Lune de miel à Majorque
Publié le 27 Mars 2019
La destruction durable et implacable du littoral et de l’intérieur plus ou moins proche, n’est pas un phénomène exclusif de Majorque, mais de toute la Méditerranée, de sorte que ses effets sont plus ou moins visibles partout, en fonction du niveau d’avancement de la spéculation immobilière et de la construction de périphériques ou de déviations.
La particularité des îles Baléares est que ce phénomène s’observe à l’état pur et à échelle réduite, ce qui en fait un laboratoire où il est possible d’étudier l’involution d’une petite partie de la société, entourée d’eau, en fonction de l’adaptation de ses ressources territoriales et de ses atouts culturels, communs, à une seule activité économique, privée et ne poursuivant qu’un enrichissement personnel.
Sans aucun doute, tous les maux des Majorquins proviennent du tourisme. Le tourisme est la cause principale de la destruction du territoire et de l’extrême conditionnement de la vie de ses habitants. En seulement cinquante ans, il a transformé l’île beaucoup plus profondément que tout ce qui s’est passé au cours des deux derniers millénaires, pourtant riches en changements. Il faudrait remonter à la conquête chrétienne du XIIIe siècle pour revoir Majorque devenue un immense butin. Le tourisme a dévoré le stock de terrain et inondé l’île d’asphalte, de ciment et de résidus polluants. S’il continue, même sans croissance, il n’y aura plus de recoin à sauver de la dégradation la plus abjecte.

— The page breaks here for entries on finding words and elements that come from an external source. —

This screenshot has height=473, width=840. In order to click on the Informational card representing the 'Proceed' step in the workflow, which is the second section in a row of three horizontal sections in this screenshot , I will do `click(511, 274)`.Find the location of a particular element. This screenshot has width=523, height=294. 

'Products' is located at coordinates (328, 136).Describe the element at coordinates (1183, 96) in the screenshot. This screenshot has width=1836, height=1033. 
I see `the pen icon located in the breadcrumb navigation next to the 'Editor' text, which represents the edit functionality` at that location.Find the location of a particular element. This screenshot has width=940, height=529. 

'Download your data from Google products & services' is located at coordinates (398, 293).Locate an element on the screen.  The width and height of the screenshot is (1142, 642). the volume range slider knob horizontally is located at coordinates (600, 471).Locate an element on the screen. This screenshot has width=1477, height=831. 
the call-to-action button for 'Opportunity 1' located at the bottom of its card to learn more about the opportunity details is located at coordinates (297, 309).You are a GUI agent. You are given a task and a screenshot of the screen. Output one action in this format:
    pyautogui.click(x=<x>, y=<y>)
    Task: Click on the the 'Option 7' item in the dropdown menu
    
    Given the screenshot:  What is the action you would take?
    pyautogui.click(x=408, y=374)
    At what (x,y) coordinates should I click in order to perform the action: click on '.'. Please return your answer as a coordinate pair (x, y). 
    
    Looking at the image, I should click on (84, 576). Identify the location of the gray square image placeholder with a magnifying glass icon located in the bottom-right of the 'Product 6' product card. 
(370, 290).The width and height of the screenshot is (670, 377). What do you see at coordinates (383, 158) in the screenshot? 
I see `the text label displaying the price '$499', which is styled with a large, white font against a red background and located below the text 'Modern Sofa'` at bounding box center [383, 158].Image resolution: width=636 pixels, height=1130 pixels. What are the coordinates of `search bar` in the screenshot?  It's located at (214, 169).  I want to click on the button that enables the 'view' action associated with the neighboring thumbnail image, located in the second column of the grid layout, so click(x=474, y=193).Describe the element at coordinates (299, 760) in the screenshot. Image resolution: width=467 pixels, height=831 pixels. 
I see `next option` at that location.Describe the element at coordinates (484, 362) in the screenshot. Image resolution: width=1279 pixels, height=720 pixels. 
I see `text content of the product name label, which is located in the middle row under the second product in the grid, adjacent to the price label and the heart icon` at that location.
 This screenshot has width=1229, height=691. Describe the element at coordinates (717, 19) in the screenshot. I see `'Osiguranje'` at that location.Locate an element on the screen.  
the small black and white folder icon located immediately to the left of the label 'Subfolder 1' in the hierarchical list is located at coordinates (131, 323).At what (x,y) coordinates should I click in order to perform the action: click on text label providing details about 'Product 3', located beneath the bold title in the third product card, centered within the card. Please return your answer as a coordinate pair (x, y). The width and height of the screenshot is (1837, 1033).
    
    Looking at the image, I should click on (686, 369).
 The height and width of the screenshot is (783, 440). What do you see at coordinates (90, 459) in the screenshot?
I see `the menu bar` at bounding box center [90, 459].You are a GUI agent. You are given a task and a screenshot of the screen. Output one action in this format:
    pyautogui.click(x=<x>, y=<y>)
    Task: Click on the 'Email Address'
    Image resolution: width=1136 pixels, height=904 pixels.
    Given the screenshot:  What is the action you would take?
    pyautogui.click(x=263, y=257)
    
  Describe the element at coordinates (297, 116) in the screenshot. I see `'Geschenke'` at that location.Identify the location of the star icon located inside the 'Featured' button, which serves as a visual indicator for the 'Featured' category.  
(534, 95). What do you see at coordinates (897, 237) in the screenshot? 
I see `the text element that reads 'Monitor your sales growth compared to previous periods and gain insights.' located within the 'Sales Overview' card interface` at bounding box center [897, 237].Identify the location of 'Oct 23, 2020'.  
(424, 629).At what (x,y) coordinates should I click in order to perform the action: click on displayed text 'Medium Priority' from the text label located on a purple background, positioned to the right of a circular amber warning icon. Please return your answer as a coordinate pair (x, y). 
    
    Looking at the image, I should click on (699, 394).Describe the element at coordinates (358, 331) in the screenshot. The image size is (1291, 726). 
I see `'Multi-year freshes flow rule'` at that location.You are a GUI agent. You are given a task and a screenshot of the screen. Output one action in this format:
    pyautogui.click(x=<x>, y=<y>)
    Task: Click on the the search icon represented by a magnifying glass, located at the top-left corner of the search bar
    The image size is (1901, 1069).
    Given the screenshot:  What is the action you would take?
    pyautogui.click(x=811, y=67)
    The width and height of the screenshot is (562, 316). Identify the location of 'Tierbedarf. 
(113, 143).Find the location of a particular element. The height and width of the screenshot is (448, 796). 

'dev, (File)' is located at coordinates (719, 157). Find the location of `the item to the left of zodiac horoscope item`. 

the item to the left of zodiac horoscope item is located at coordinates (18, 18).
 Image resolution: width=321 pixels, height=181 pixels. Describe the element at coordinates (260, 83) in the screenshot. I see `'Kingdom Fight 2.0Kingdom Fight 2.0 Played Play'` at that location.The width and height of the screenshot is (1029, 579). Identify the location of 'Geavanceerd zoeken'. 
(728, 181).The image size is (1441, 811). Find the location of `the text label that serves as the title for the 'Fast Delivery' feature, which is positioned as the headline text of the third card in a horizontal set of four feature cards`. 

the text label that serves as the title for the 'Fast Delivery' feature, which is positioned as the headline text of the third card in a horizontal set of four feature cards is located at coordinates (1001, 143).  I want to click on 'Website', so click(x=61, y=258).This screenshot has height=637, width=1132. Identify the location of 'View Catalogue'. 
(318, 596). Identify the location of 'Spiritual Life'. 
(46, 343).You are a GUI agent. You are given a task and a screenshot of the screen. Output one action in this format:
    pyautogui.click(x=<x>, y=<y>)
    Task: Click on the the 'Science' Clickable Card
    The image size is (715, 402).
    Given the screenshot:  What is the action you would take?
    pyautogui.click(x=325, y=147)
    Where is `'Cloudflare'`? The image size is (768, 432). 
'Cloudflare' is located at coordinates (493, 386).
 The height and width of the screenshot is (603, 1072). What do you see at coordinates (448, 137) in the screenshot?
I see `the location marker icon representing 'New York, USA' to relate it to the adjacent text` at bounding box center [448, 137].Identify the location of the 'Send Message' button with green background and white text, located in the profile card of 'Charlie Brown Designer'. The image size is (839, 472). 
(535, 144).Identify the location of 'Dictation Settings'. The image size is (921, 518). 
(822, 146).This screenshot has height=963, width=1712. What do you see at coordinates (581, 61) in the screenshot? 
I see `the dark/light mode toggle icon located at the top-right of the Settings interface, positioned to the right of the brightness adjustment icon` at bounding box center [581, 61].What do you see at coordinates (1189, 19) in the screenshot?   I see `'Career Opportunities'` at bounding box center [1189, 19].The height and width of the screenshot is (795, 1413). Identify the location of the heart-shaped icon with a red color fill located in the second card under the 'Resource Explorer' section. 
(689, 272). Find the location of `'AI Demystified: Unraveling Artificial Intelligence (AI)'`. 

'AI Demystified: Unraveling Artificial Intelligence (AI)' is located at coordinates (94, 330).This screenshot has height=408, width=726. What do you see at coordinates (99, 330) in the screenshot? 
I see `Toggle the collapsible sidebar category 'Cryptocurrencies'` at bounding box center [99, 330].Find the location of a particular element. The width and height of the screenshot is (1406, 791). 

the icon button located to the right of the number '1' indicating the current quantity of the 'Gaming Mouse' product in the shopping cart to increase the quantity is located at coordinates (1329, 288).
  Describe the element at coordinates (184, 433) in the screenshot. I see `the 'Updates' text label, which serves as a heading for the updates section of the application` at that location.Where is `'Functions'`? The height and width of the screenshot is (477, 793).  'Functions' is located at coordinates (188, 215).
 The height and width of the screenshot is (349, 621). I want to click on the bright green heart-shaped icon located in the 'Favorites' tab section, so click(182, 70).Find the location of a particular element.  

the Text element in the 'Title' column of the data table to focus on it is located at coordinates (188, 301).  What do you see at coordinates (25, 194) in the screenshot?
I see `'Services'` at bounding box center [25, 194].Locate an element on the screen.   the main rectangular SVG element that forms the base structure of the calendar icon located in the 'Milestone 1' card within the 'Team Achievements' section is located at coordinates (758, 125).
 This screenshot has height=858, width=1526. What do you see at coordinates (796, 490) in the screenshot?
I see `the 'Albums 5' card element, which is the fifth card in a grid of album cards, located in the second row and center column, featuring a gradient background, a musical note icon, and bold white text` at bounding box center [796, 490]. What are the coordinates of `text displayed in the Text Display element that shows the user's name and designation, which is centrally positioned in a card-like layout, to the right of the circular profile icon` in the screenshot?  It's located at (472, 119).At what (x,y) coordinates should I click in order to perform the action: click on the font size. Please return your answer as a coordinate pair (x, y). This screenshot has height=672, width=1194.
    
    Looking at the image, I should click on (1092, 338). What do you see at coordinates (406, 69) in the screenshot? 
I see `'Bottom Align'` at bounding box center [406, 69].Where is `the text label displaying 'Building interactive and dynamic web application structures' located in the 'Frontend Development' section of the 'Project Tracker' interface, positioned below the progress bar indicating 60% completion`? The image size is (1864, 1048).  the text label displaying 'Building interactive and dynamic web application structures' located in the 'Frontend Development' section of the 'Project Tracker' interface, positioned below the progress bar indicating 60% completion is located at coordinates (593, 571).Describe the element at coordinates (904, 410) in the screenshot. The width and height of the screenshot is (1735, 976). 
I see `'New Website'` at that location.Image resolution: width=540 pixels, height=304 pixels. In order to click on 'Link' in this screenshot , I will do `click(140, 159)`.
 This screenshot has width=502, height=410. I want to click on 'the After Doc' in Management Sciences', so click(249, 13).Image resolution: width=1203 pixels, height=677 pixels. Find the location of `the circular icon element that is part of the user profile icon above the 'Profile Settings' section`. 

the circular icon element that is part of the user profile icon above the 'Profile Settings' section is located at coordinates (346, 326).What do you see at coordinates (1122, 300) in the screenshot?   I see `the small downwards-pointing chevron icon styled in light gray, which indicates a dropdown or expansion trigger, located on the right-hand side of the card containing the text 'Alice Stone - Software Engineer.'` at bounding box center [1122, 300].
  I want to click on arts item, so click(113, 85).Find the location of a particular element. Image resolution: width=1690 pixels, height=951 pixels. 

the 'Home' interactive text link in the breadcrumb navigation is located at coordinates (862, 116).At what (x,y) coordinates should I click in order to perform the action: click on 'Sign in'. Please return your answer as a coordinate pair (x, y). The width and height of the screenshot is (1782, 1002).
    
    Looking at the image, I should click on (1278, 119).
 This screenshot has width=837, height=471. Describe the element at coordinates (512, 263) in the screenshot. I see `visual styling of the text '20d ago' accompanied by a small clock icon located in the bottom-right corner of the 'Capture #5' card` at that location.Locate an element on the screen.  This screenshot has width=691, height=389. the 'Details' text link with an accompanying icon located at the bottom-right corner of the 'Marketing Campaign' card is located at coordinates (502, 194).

Je n’entends pas par tourisme l’empressement du voyageur qui s’aventure à la recherche de lieux pittoresques animé par la curiosité vers autres lieux et autres personnes. Le touriste d’aujourd’hui ne visite pas Majorque pour observer les coutumes du peuple majorquin, minoritaire et étranger dans son territoire, pour contempler ses monuments historiques ou pour découvrir ses paysages, incapable de les apprécier. Il est déversé à la pelle pour de courts séjours à l’aéroport de Son-Sant-Joan et dirigé vers la côte, où il trouvera un espace sur mesure, dévasté et complètement marchandisé, pensé seulement pour le loisir et la satisfaction de ses besoins essentiels de soleil et plage comme les façonne l’entreprise touristique. Tout le reste, de la nourriture à la détente, doit ressembler le plus possible à ce qui caractérise la vie aliénée qu’il mène dans son pays d’origine, bien gravée dans son imaginaire perturbé. Le touriste ne veut rien contempler d’autre que lui-même, c’est pourquoi il emporte son monde avec lui. Le touriste d’aujourd’hui n’a rien à voir avec le voyageur romantique du XIXe siècle ou avec l’intellectuel qui s’ennuyait de la métropole du XXe siècle. C’est un produit de la société de consommation, salarié, étudiant ou retraité, dont les loisirs grégaires font l’objet d’un profit économique.